• [Problem description]
Return all lines of the data in which the string "computer" occurs.
START Dataset excerpts
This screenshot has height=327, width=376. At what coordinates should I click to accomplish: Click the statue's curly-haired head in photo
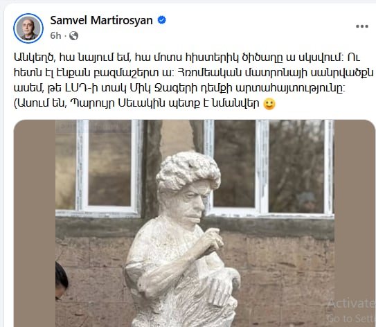point(188,171)

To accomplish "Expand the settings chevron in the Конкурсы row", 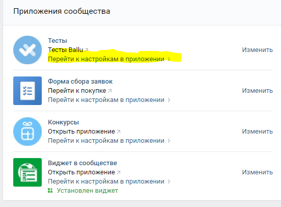I will pos(169,141).
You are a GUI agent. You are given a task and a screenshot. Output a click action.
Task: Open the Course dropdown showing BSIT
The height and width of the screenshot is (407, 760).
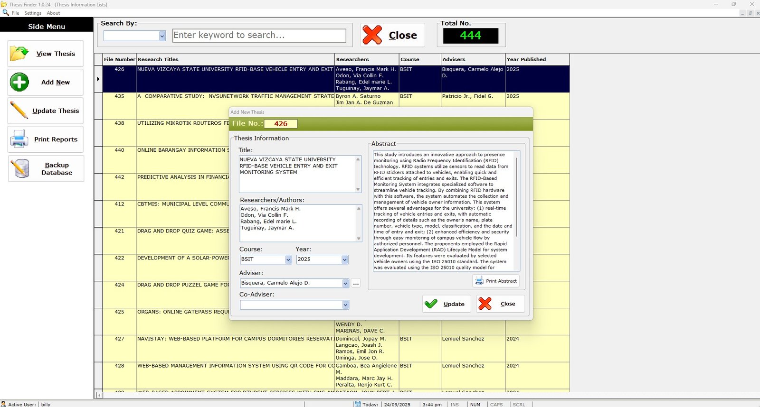point(288,259)
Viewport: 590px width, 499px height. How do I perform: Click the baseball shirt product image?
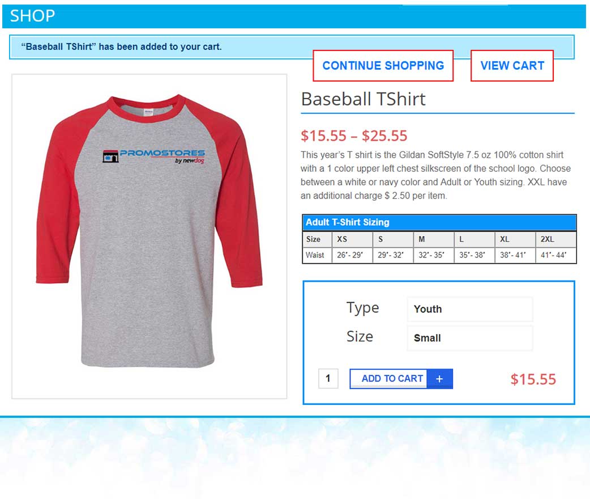click(149, 236)
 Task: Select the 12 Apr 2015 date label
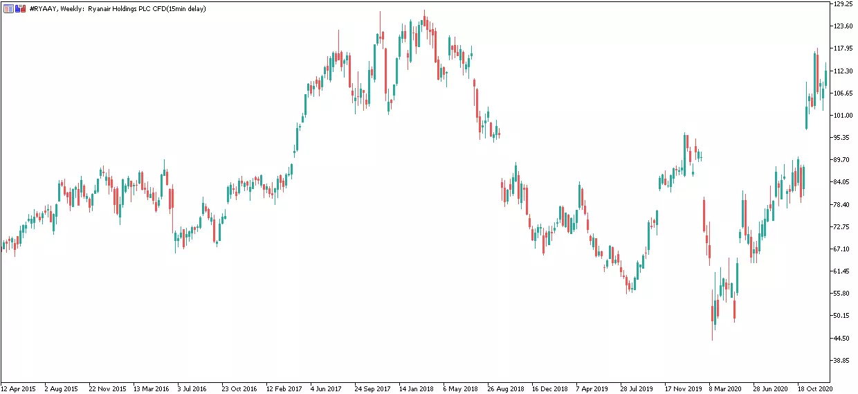[18, 388]
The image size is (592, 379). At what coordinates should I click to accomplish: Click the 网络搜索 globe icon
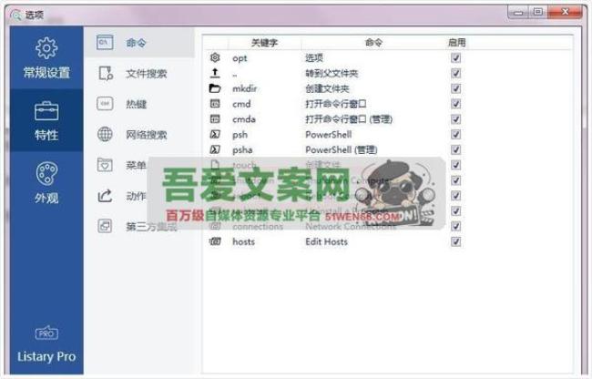[x=105, y=135]
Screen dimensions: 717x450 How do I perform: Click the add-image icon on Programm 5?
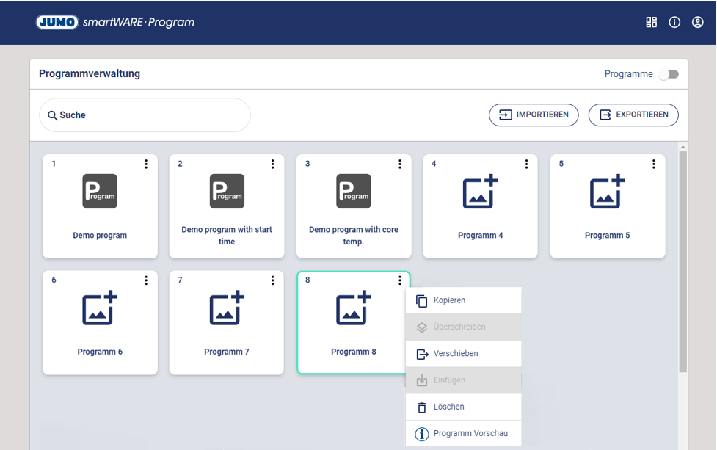(x=607, y=192)
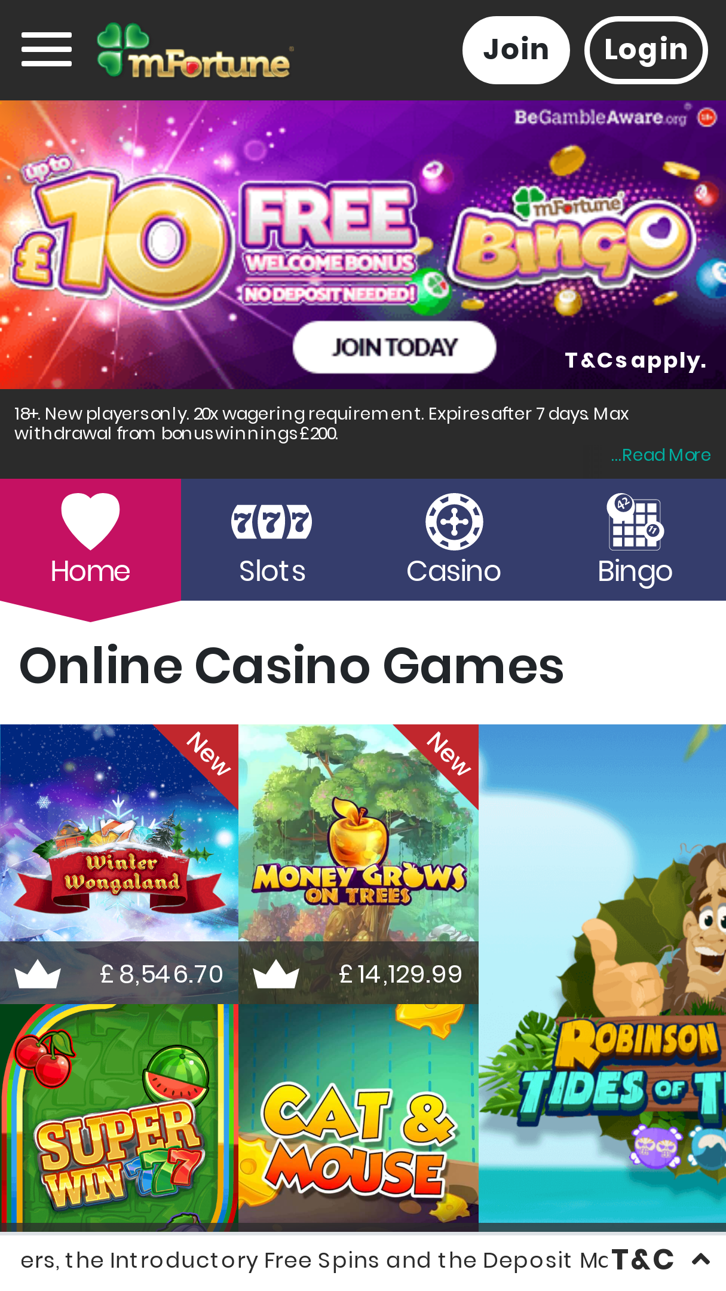Open the Winter Wongaland game

[119, 864]
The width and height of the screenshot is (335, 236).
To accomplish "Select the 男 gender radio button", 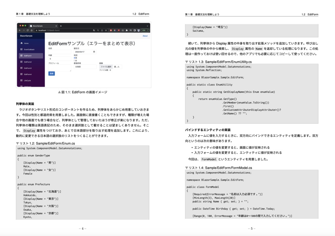I will click(x=75, y=57).
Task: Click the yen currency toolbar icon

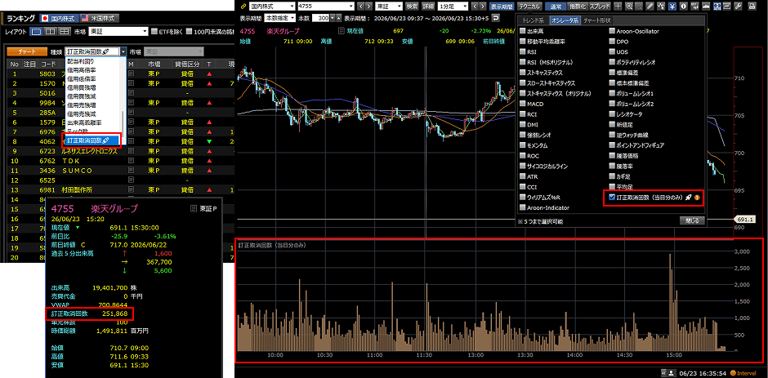Action: tap(672, 7)
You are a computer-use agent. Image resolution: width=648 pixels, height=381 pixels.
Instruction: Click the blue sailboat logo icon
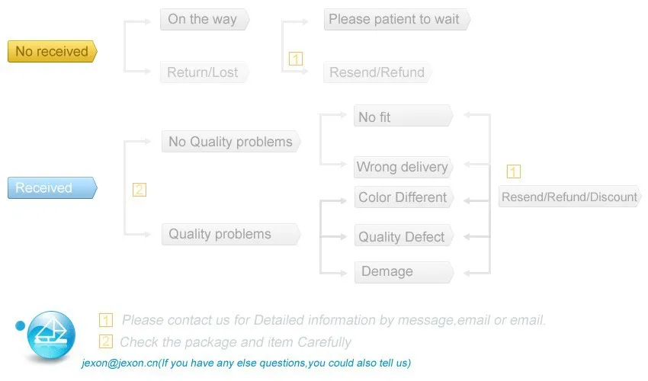click(50, 335)
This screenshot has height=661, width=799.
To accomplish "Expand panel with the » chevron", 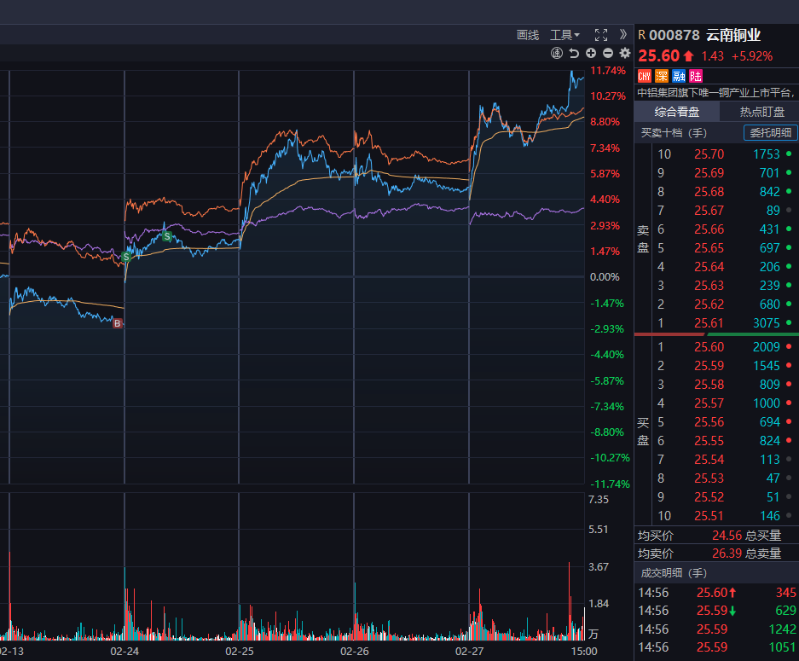I will pos(623,35).
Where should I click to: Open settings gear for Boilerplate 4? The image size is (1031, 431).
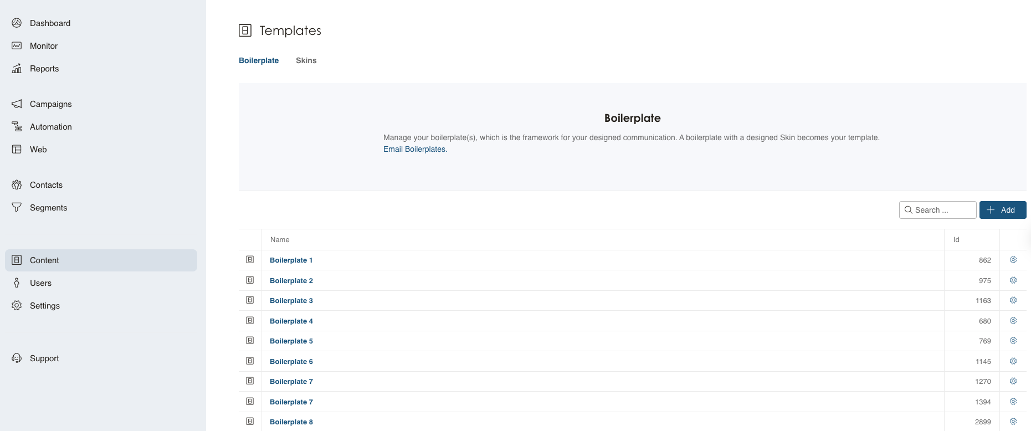click(x=1013, y=321)
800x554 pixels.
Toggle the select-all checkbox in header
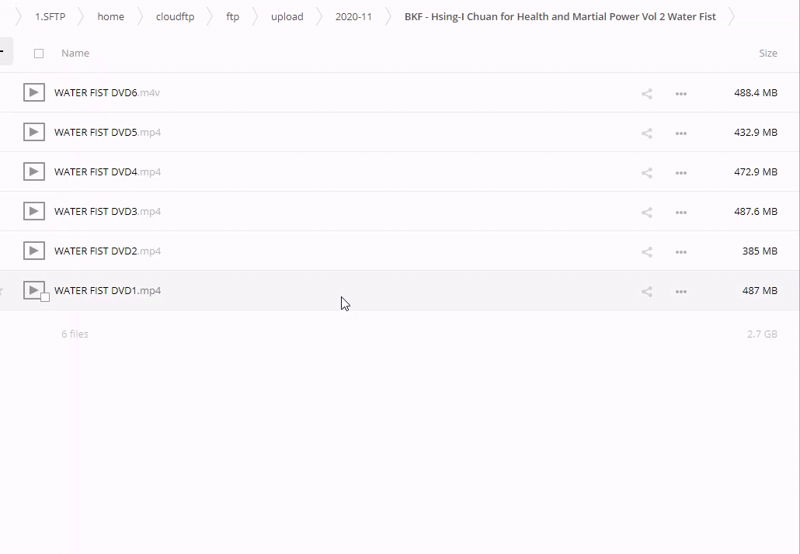39,54
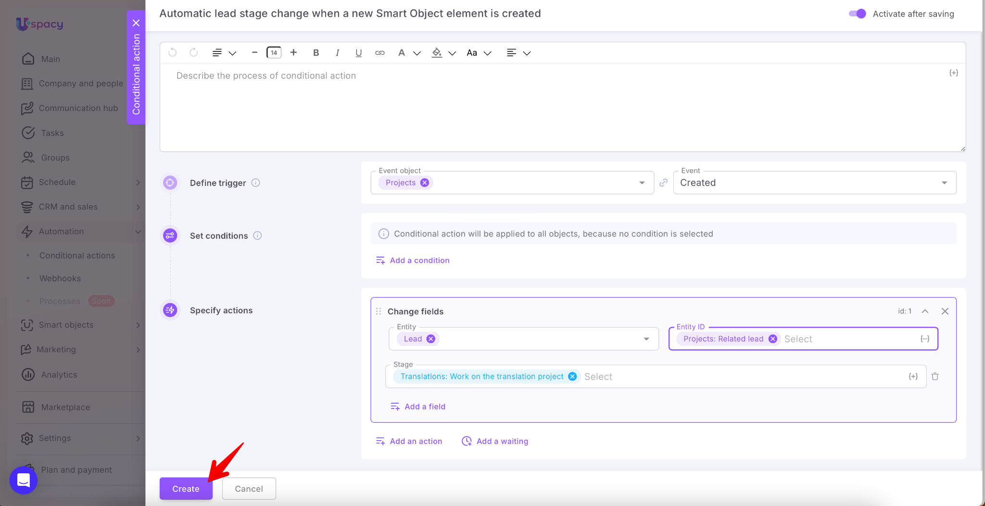Collapse the Change fields action block

925,311
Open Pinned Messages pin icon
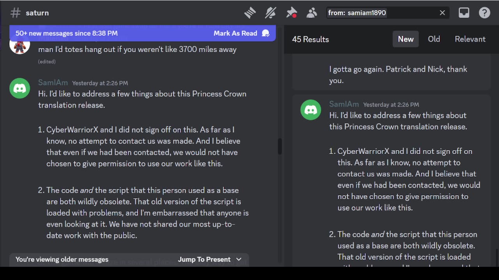 pyautogui.click(x=292, y=13)
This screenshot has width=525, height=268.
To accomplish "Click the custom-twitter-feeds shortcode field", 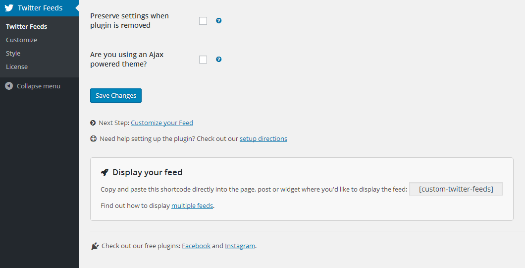I will pyautogui.click(x=456, y=189).
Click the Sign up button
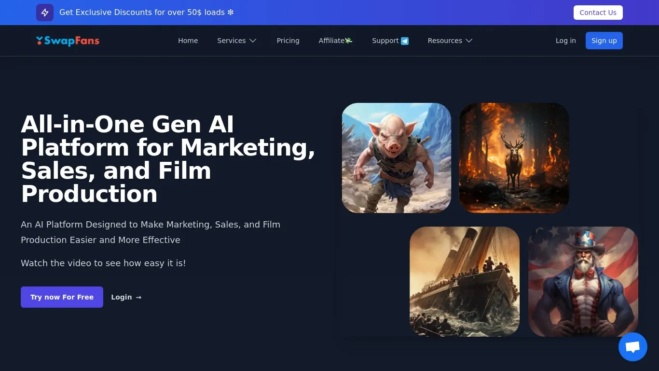659x371 pixels. click(604, 41)
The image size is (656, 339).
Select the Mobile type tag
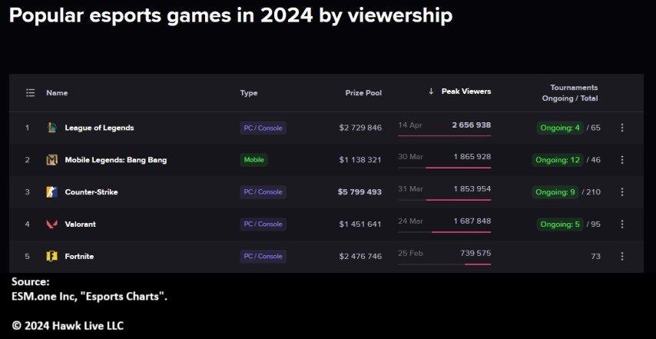(x=254, y=160)
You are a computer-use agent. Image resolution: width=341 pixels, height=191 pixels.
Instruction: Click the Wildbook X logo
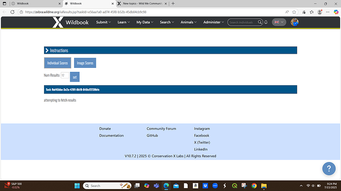click(58, 22)
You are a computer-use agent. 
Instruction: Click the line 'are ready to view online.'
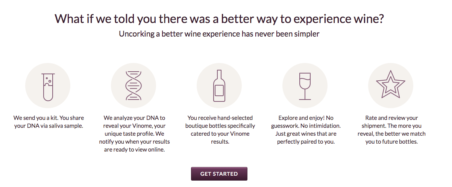pyautogui.click(x=135, y=150)
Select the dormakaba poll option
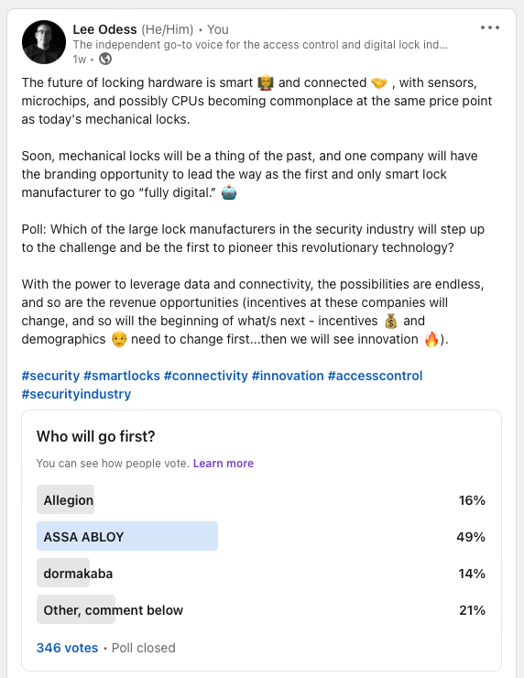Image resolution: width=524 pixels, height=678 pixels. [x=261, y=573]
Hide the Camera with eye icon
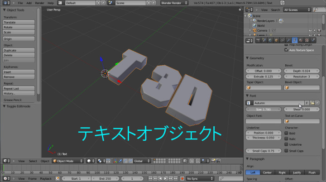The width and height of the screenshot is (326, 182). coord(310,30)
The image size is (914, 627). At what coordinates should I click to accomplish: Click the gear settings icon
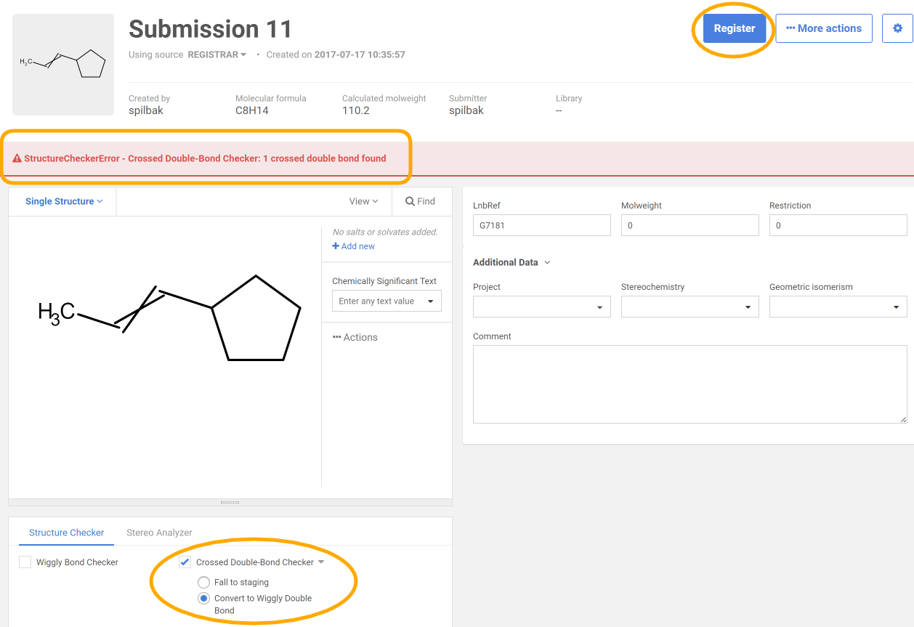click(897, 28)
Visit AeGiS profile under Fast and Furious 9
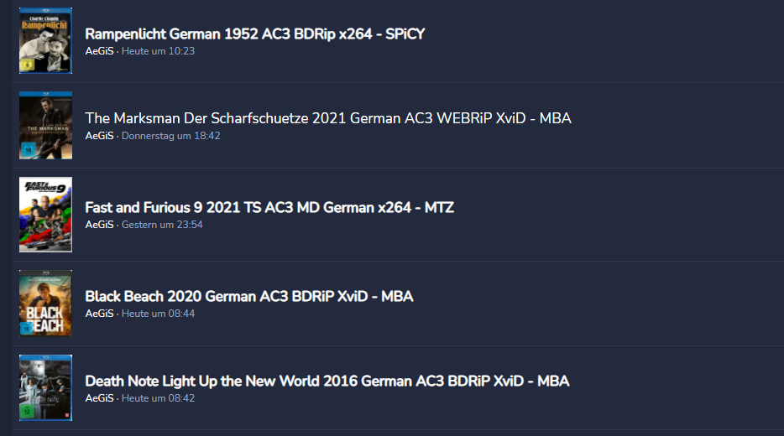Viewport: 784px width, 436px height. pos(99,225)
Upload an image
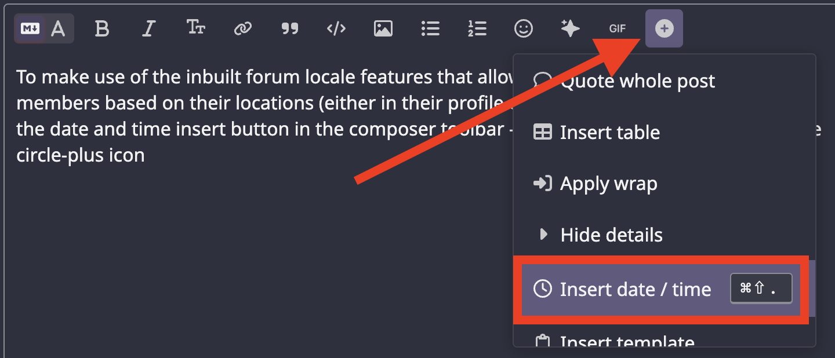Image resolution: width=835 pixels, height=358 pixels. pyautogui.click(x=383, y=28)
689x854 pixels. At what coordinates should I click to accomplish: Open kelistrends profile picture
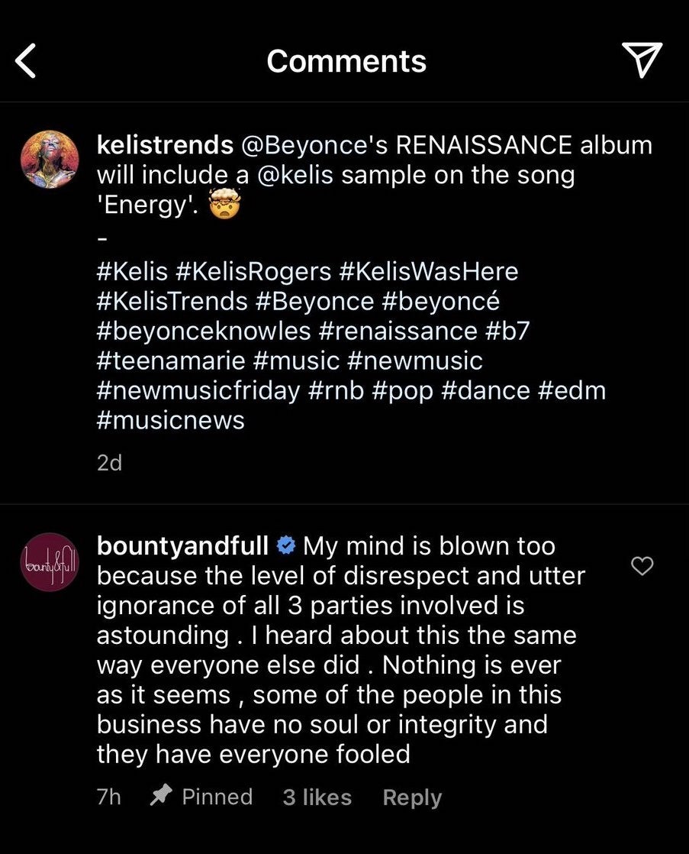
END Dataset excerpts
• [Task solution]
You are a computer-use agent. Image resolution: width=648 pixels, height=381 pixels.
You are a computer-use agent. Image resolution: width=341 pixels, height=191 pixels.
You are a computer-use agent. 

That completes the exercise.